**TEXT TO READ**
Three Tier Distribution Architecture

Three-Tier Distribution Architecture

Robert Hirschfeld

(RobertHirschfeld, hirschfeld@rz.tu-ilmenau.de, 30. July 1996)

Abstract

When designing distributed applications for enterprise information systems, you have to decide how to distribute application functionality or responsibility between distributed processing contexts in order to optimize the usage of components and resources involved. The three-tier distribution architecture describes the partitioning of your application functionality into three tiers: front-end clients, domain or application servers, and a storage and DB-server.

Name

Three-Tier Distribution Architecture

Aliases

Three-Tier Client/Server Architecture Balanced Client/Server Architecture

Context

You have to design applications for distributed enterprise information systems where usually some desktop components will access or modify shared resources, mostly located within a non-active database.

Problem

How can you partition application functionality or responsibility between distributed processing contexts best in order to optimize the usage of components and resources involved?

Forces

You can locate most of the application code on a client. The client has access to a database server that is shared with all other clients using the vendor-supplied API. Even if this architecture is very simple and easy to build, this leads to the so called fat-client problem, addressed by most of the following forces.

When putting most or all application code on the clients, they (the clients) have to request or download all the data they need to fulfill their business tasks. This is sometimes too inefficient. The network becomes overloaded when many clients request a great amount of data (or objects).

Also if a client do not has the chance to delegate the processing of the requested data to another client, application performance or response time depends heavily on the power/efficiency of the system supporting this client.

If you rely on a vendor specific server API, you can estimate the effort to integrate that kind of server. On the other hand you will become too inflexible or fix at all, because it restricts you to a specific set of services the server places to the clients' disposal. If you are trying to prevent getting "locked into" a specific vendor once you build on top of their proprietary API, you can't use the built-in features of your database server dealing with concurrency control, transactional behavior and recovery directly. So you have to ensure consistency and availability of your application system on your own.

Using existing interfaces is constraining, but defining your own interfaces takes effort and is error prone.

Distributing the application code between clients and servers makes it more flexible and scaleable, but the larger the number of parts, the more complex a system seems, and the more failure points exist. Therefore the system becomes more difficult to maintain, too.

If your clients interact using a (non-active) database server, automatic change propagation is unsupported, or at best supported by highly vendor specific database triggers mechanisms. This may require continuous checking (polling) of the server to detect changes, resulting in extra network load. Depending of the polling time-frame some clients become inconsistent with the database for a while or may be affected by network traffic problems.

Solution

Partition your application functionality or responsibility into three tiers:

 * front-end clients
 * domain servers (also known as application servers)
 * persistence servers (storage and DB-servers)

This results in the so-called three-tier distribution architecture.

**DATASET**

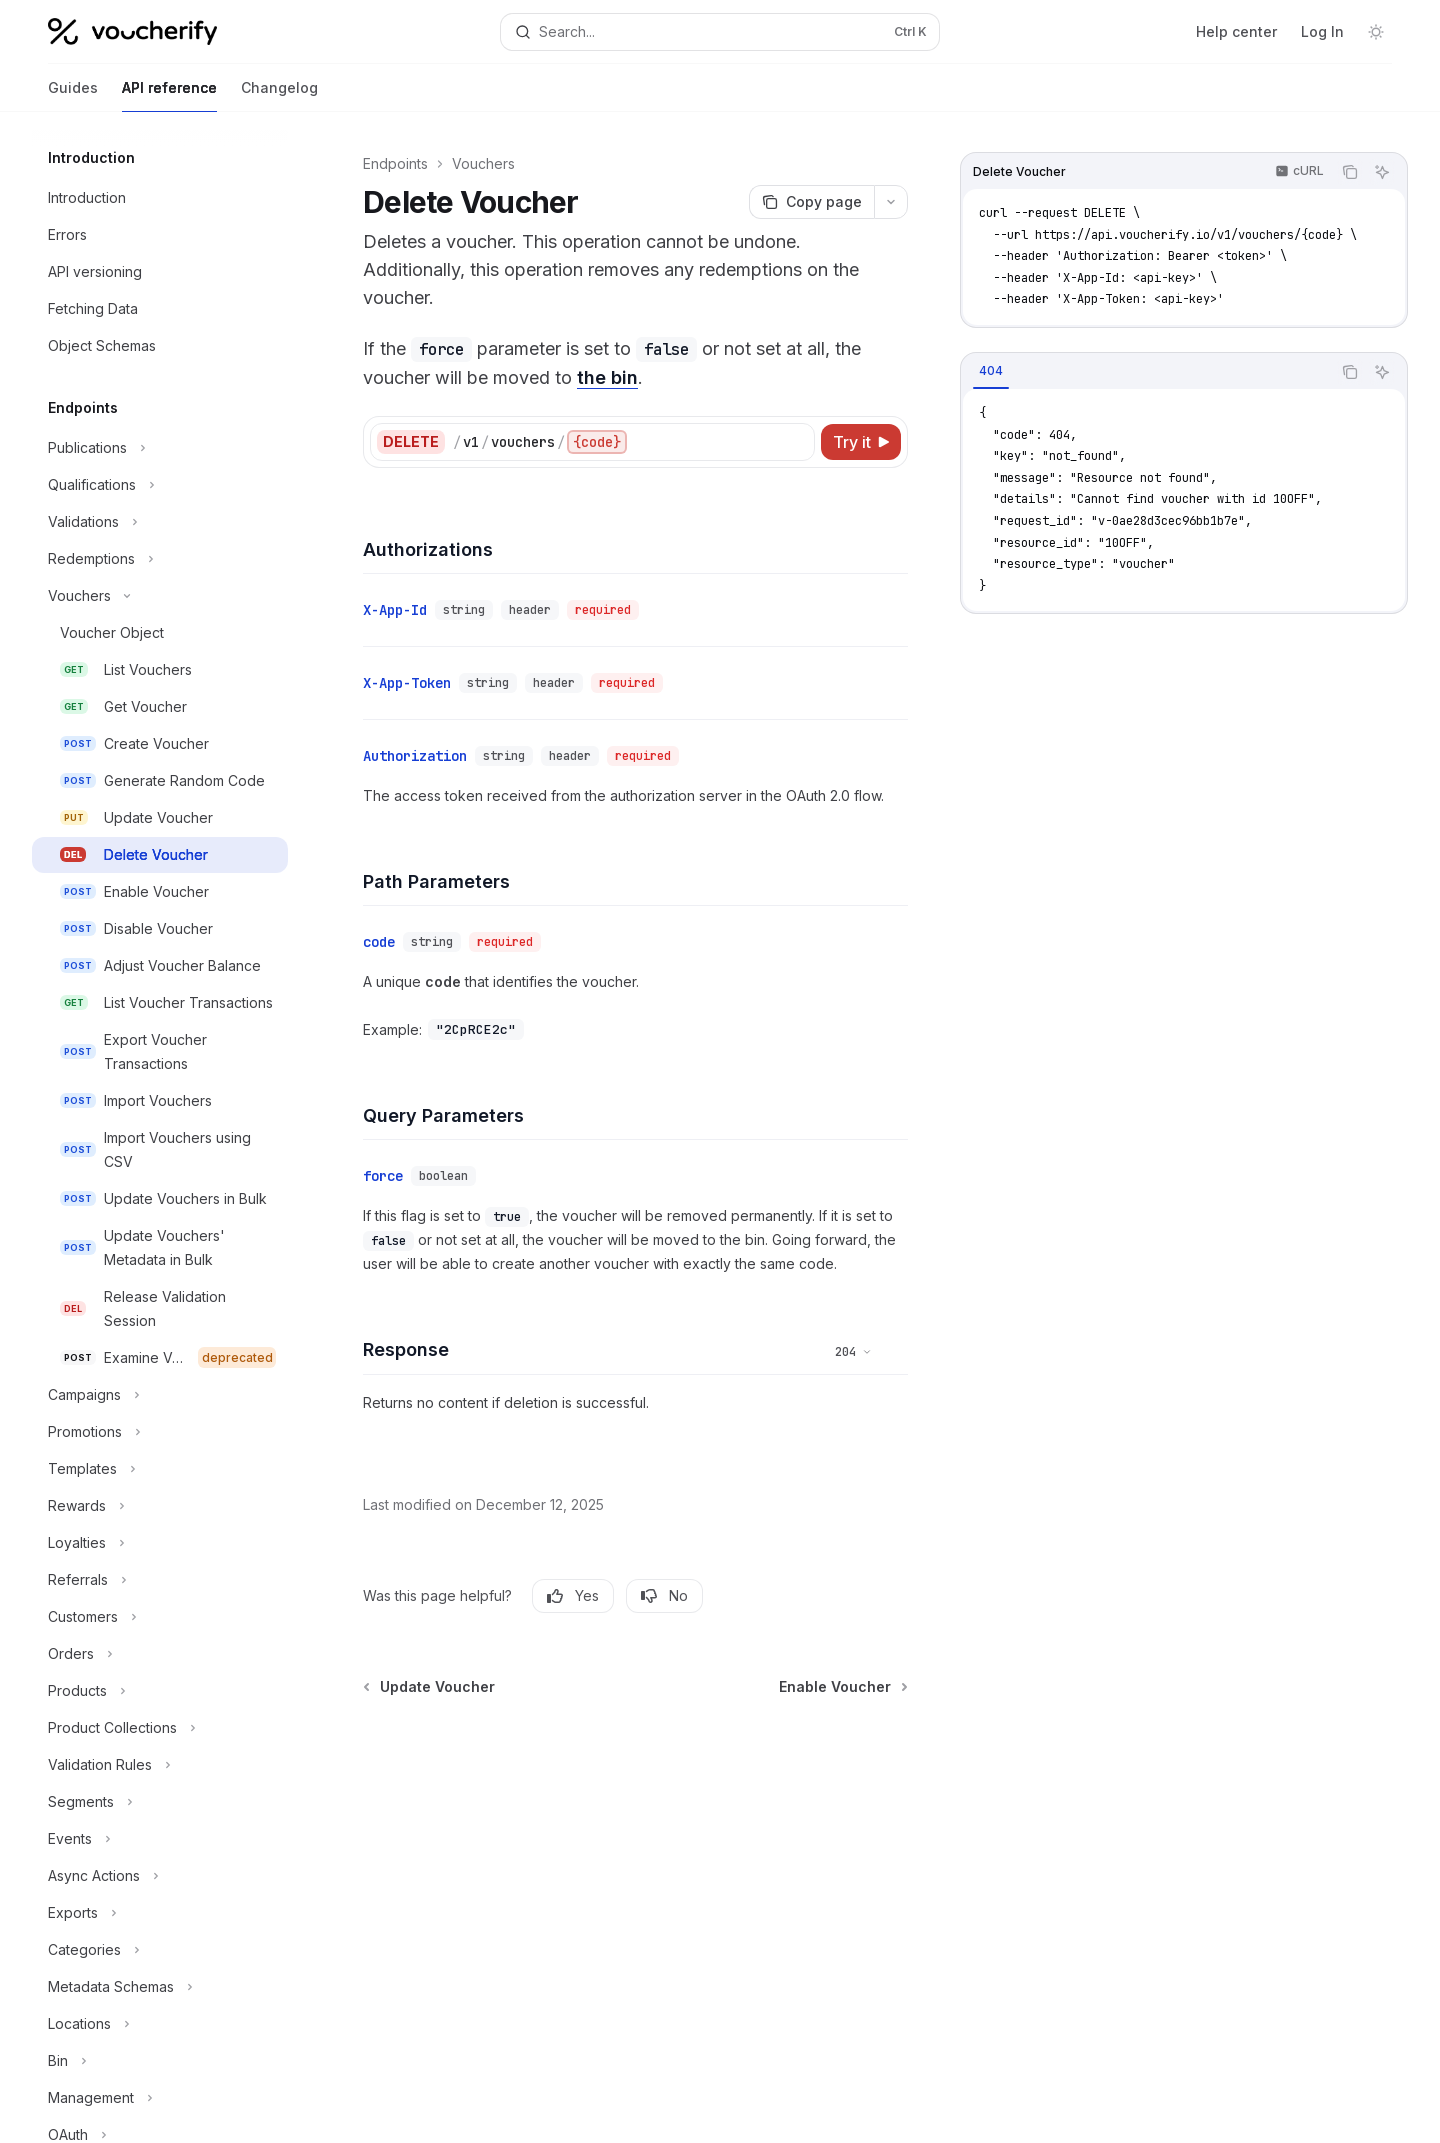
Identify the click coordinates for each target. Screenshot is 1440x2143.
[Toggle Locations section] (160, 2024)
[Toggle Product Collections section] (160, 1728)
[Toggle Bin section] (160, 2061)
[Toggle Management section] (160, 2098)
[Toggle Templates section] (160, 1469)
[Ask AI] (1382, 172)
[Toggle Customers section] (160, 1617)
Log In (1322, 31)
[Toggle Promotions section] (160, 1432)
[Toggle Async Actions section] (160, 1876)
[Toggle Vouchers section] (160, 596)
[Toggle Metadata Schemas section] (160, 1987)
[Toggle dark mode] (1376, 32)
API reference (169, 95)
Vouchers (483, 163)
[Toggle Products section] (160, 1691)
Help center (1236, 31)
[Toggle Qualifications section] (160, 485)
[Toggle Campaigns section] (160, 1395)
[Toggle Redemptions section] (160, 559)
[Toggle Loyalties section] (160, 1543)
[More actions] (891, 202)
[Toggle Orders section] (160, 1654)
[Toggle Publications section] (160, 448)
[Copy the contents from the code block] (1350, 172)
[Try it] (861, 442)
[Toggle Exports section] (160, 1913)
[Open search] (719, 32)
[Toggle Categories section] (160, 1950)
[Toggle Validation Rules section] (160, 1765)
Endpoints (395, 163)
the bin (607, 377)
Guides (73, 95)
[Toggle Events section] (160, 1839)
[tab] (991, 371)
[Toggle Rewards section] (160, 1506)
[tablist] (1146, 372)
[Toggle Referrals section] (160, 1580)
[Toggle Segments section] (160, 1802)
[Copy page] (811, 202)
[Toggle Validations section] (160, 522)
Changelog (279, 95)
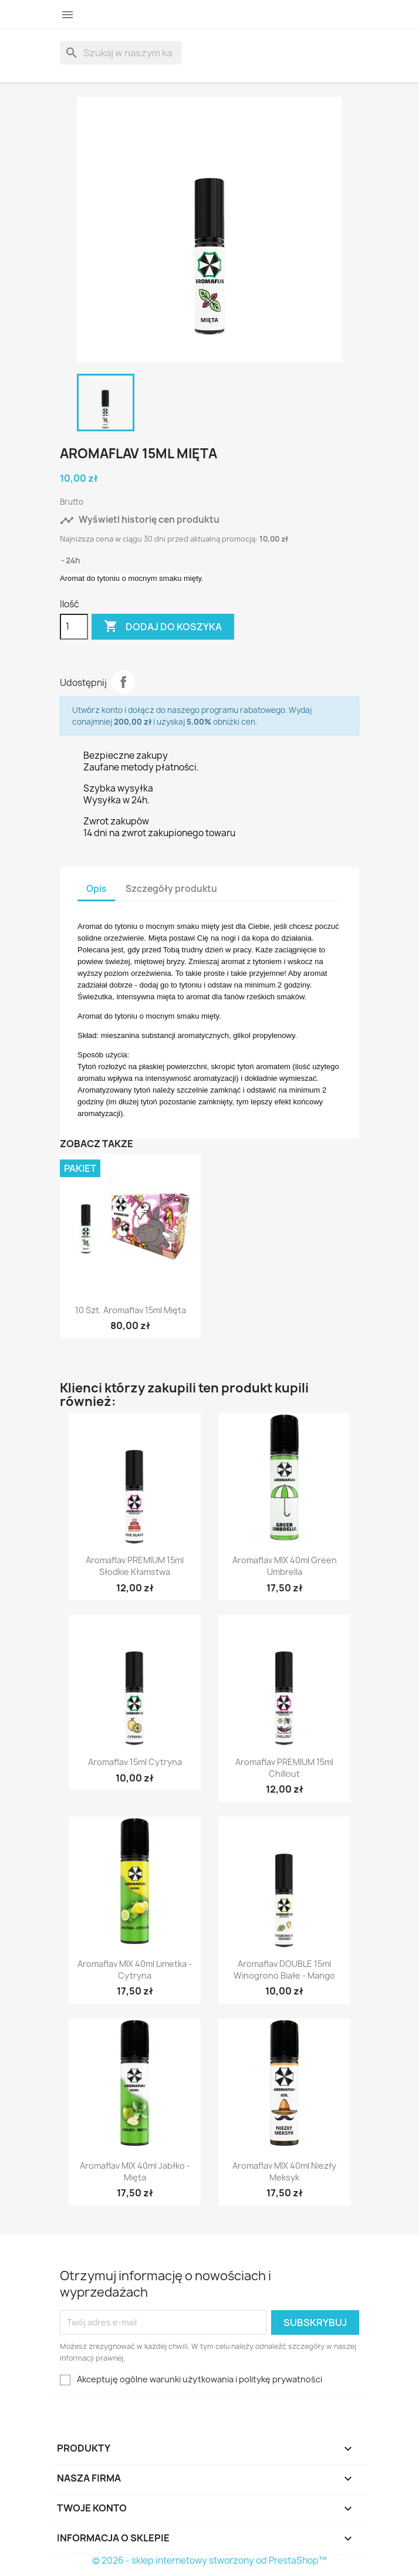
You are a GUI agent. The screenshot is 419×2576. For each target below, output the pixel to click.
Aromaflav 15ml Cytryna (135, 1761)
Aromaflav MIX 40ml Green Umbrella (284, 1565)
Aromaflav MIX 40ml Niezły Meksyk (284, 2171)
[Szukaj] (121, 53)
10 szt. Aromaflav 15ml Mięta (130, 1310)
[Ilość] (74, 627)
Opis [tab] (96, 889)
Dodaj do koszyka (163, 626)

**SET PROBLEM**
In the text on three-tier distribution architecture, what problem results from locating most of the application code on a client?

**TASK RESULT**
The so-called fat-client problem.